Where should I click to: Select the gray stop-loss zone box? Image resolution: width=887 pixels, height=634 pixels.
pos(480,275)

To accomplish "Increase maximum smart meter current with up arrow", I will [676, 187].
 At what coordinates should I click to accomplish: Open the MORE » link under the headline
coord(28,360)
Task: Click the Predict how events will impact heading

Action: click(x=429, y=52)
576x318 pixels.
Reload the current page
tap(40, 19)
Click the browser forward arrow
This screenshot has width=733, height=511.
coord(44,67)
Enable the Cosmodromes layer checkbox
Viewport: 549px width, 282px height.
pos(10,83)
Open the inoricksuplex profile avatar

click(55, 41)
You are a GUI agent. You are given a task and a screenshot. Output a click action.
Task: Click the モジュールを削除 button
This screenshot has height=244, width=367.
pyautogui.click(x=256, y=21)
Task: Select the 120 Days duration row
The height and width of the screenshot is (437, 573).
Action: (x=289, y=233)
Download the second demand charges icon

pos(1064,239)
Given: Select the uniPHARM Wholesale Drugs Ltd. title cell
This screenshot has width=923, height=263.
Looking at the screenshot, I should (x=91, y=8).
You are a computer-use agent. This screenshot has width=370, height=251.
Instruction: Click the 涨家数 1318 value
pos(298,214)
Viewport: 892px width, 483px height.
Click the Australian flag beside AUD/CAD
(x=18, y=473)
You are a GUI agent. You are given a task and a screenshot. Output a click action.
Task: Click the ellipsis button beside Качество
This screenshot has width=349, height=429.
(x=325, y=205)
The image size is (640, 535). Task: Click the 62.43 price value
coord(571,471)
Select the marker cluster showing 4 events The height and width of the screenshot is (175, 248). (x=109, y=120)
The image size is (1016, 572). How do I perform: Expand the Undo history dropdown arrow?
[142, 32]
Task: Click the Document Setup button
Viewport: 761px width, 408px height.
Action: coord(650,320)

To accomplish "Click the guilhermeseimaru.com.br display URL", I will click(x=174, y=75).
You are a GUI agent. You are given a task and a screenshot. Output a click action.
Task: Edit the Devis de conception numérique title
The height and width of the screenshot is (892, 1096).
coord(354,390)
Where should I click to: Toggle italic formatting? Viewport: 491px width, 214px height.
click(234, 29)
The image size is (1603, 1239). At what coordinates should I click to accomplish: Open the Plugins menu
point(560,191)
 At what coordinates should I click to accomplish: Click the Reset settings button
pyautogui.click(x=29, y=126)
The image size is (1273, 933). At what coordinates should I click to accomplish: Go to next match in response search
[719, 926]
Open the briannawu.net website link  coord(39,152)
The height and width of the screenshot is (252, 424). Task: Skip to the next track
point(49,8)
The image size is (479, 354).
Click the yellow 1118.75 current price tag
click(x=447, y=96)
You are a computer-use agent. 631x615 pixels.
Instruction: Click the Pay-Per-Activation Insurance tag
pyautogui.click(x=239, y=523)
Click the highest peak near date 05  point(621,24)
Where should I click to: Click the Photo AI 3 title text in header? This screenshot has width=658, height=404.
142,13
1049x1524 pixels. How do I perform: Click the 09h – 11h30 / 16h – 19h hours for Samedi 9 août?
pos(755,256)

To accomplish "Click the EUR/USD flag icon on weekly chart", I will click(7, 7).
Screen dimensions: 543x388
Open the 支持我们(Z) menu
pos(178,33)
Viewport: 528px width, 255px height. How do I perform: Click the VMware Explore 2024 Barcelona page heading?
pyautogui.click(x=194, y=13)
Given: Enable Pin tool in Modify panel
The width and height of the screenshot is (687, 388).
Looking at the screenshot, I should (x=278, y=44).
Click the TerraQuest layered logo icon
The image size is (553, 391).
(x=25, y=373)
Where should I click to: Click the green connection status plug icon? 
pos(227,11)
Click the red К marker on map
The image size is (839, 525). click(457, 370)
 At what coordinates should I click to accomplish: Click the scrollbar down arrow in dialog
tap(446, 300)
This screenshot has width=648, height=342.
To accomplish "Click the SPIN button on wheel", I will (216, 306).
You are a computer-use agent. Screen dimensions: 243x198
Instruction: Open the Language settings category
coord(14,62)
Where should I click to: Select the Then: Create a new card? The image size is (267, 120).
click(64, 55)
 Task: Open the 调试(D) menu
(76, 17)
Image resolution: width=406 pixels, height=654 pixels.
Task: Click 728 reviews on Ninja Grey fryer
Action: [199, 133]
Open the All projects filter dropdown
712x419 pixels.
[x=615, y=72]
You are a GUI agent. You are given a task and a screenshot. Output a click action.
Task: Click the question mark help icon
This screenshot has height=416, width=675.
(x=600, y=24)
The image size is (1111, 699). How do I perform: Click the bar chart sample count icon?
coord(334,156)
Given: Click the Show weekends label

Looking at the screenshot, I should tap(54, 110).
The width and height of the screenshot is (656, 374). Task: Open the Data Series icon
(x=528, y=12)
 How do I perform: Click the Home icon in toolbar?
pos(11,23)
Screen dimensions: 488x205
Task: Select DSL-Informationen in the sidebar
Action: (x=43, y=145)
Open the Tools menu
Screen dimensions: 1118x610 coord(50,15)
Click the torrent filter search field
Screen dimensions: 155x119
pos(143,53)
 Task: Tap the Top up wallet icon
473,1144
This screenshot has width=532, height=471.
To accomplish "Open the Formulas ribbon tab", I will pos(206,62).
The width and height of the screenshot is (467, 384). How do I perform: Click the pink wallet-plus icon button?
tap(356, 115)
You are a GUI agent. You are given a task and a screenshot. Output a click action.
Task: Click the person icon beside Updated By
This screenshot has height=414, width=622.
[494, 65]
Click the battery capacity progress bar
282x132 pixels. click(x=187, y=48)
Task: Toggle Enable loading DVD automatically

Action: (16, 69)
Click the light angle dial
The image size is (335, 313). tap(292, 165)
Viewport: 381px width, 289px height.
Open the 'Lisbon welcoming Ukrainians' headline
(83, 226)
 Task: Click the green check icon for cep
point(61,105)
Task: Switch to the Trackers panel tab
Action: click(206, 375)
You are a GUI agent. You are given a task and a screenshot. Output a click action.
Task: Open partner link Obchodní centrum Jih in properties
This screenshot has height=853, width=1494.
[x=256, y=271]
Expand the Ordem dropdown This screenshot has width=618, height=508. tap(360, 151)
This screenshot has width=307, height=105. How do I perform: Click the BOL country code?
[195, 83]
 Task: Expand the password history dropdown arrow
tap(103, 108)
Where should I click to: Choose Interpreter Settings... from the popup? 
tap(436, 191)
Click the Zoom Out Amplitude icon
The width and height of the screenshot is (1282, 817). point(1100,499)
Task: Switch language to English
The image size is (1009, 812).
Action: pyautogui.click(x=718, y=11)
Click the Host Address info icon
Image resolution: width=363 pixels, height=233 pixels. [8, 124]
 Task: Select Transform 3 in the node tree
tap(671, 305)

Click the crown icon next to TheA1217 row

-- -- --

→ **What needs to be done**
The whole listing is needed again, word for word.

→ **Answer space**
Where should I click to: Select the gray stop-loss zone box? Image resolution: width=887 pixels, height=634 pixels.
pos(480,275)

To accomplish "Increase maximum smart meter current with up arrow", I will [676, 187].
 At what coordinates should I click to accomplish: Open the MORE » link under the headline
coord(28,360)
Task: Click the Predict how events will impact heading

Action: click(x=429, y=52)
576x318 pixels.
Reload the current page
tap(40, 19)
Click the browser forward arrow
This screenshot has width=733, height=511.
coord(44,67)
Enable the Cosmodromes layer checkbox
Viewport: 549px width, 282px height.
pos(10,83)
Open the inoricksuplex profile avatar

click(55, 41)
You are a GUI agent. You are given a task and a screenshot. Output a click action.
Task: Click the モジュールを削除 button
This screenshot has height=244, width=367.
pyautogui.click(x=256, y=21)
Task: Select the 120 Days duration row
The height and width of the screenshot is (437, 573).
Action: (x=289, y=233)
Download the second demand charges icon

pos(1064,239)
Given: Select the uniPHARM Wholesale Drugs Ltd. title cell
This screenshot has width=923, height=263.
Looking at the screenshot, I should (x=91, y=8).
You are a computer-use agent. This screenshot has width=370, height=251.
Instruction: Click the 涨家数 1318 value
pos(298,214)
Viewport: 892px width, 483px height.
Click the Australian flag beside AUD/CAD
(x=18, y=473)
You are a GUI agent. You are given a task and a screenshot. Output a click action.
Task: Click the ellipsis button beside Качество
This screenshot has width=349, height=429.
(x=325, y=205)
The image size is (640, 535). Task: Click the 62.43 price value
coord(571,471)
Select the marker cluster showing 4 events The height and width of the screenshot is (175, 248). (x=109, y=120)
The image size is (1016, 572). How do I perform: Expand the Undo history dropdown arrow?
[142, 32]
Task: Click the Document Setup button
Viewport: 761px width, 408px height.
Action: coord(650,320)

To accomplish "Click the guilhermeseimaru.com.br display URL", I will click(x=174, y=75).
You are a GUI agent. You are given a task and a screenshot. Output a click action.
Task: Edit the Devis de conception numérique title
The height and width of the screenshot is (892, 1096).
coord(354,390)
Where should I click to: Toggle italic formatting? Viewport: 491px width, 214px height.
click(234, 29)
The image size is (1603, 1239). At what coordinates should I click to accomplish: Open the Plugins menu
point(560,191)
 At what coordinates should I click to accomplish: Click the Reset settings button
pyautogui.click(x=29, y=126)
The image size is (1273, 933). At what coordinates should I click to accomplish: Go to next match in response search
[719, 926]
Open the briannawu.net website link  coord(39,152)
The height and width of the screenshot is (252, 424). Task: Skip to the next track
point(49,8)
The image size is (479, 354).
Click the yellow 1118.75 current price tag
click(x=447, y=96)
You are a computer-use agent. 631x615 pixels.
Instruction: Click the Pay-Per-Activation Insurance tag
pyautogui.click(x=239, y=523)
Click the highest peak near date 05  point(621,24)
Where should I click to: Click the Photo AI 3 title text in header? This screenshot has width=658, height=404.
142,13
1049x1524 pixels. How do I perform: Click the 09h – 11h30 / 16h – 19h hours for Samedi 9 août?
pos(755,256)

To accomplish "Click the EUR/USD flag icon on weekly chart", I will click(7, 7).
Screen dimensions: 543x388
Open the 支持我们(Z) menu
pos(178,33)
Viewport: 528px width, 255px height. How do I perform: Click the VMware Explore 2024 Barcelona page heading?
pyautogui.click(x=194, y=13)
Given: Enable Pin tool in Modify panel
The width and height of the screenshot is (687, 388).
Looking at the screenshot, I should (x=278, y=44).
Click the TerraQuest layered logo icon
The image size is (553, 391).
(x=25, y=373)
Where should I click to: Click the green connection status plug icon? 
pos(227,11)
Click the red К marker on map
The image size is (839, 525). click(457, 370)
 At what coordinates should I click to accomplish: Click the scrollbar down arrow in dialog
tap(446, 300)
This screenshot has width=648, height=342.
To accomplish "Click the SPIN button on wheel", I will (216, 306).
You are a computer-use agent. Screen dimensions: 243x198
Instruction: Open the Language settings category
coord(14,62)
Where should I click to: Select the Then: Create a new card? The image size is (267, 120).
click(64, 55)
 Task: Open the 调试(D) menu
(76, 17)
Image resolution: width=406 pixels, height=654 pixels.
Task: Click 728 reviews on Ninja Grey fryer
Action: [199, 133]
Open the All projects filter dropdown
712x419 pixels.
[x=615, y=72]
You are a GUI agent. You are given a task and a screenshot. Output a click action.
Task: Click the question mark help icon
This screenshot has height=416, width=675.
(x=600, y=24)
The image size is (1111, 699). How do I perform: Click the bar chart sample count icon?
coord(334,156)
Given: Click the Show weekends label

Looking at the screenshot, I should tap(54, 110).
The width and height of the screenshot is (656, 374). Task: Open the Data Series icon
(x=528, y=12)
 How do I perform: Click the Home icon in toolbar?
pos(11,23)
Screen dimensions: 488x205
Task: Select DSL-Informationen in the sidebar
Action: (x=43, y=145)
Open the Tools menu
Screen dimensions: 1118x610 coord(50,15)
Click the torrent filter search field
Screen dimensions: 155x119
pos(143,53)
 Task: Tap the Top up wallet icon
473,1144
This screenshot has width=532, height=471.
To accomplish "Open the Formulas ribbon tab", I will pos(206,62).
The width and height of the screenshot is (467, 384). How do I perform: Click the pink wallet-plus icon button?
tap(356, 115)
You are a GUI agent. You are given a task and a screenshot. Output a click action.
Task: Click the person icon beside Updated By
This screenshot has height=414, width=622.
[494, 65]
Click the battery capacity progress bar
282x132 pixels. click(x=187, y=48)
Task: Toggle Enable loading DVD automatically

Action: (16, 69)
Click the light angle dial
The image size is (335, 313). tap(292, 165)
Viewport: 381px width, 289px height.
Open the 'Lisbon welcoming Ukrainians' headline
(83, 226)
 Task: Click the green check icon for cep
point(61,105)
Task: Switch to the Trackers panel tab
Action: click(206, 375)
You are a GUI agent. You are given a task and a screenshot. Output a click action.
Task: Open partner link Obchodní centrum Jih in properties
This screenshot has height=853, width=1494.
[x=256, y=271]
Expand the Ordem dropdown This screenshot has width=618, height=508. tap(360, 151)
This screenshot has width=307, height=105. How do I perform: Click the BOL country code?
[195, 83]
 Task: Expand the password history dropdown arrow
tap(103, 108)
Where should I click to: Choose Interpreter Settings... from the popup? 
tap(436, 191)
Click the Zoom Out Amplitude icon
The width and height of the screenshot is (1282, 817). point(1100,499)
Task: Switch language to English
The image size is (1009, 812).
Action: pyautogui.click(x=718, y=11)
Click the Host Address info icon
Image resolution: width=363 pixels, height=233 pixels. [8, 124]
 Task: Select Transform 3 in the node tree
tap(671, 305)

Click the crown icon next to TheA1217 row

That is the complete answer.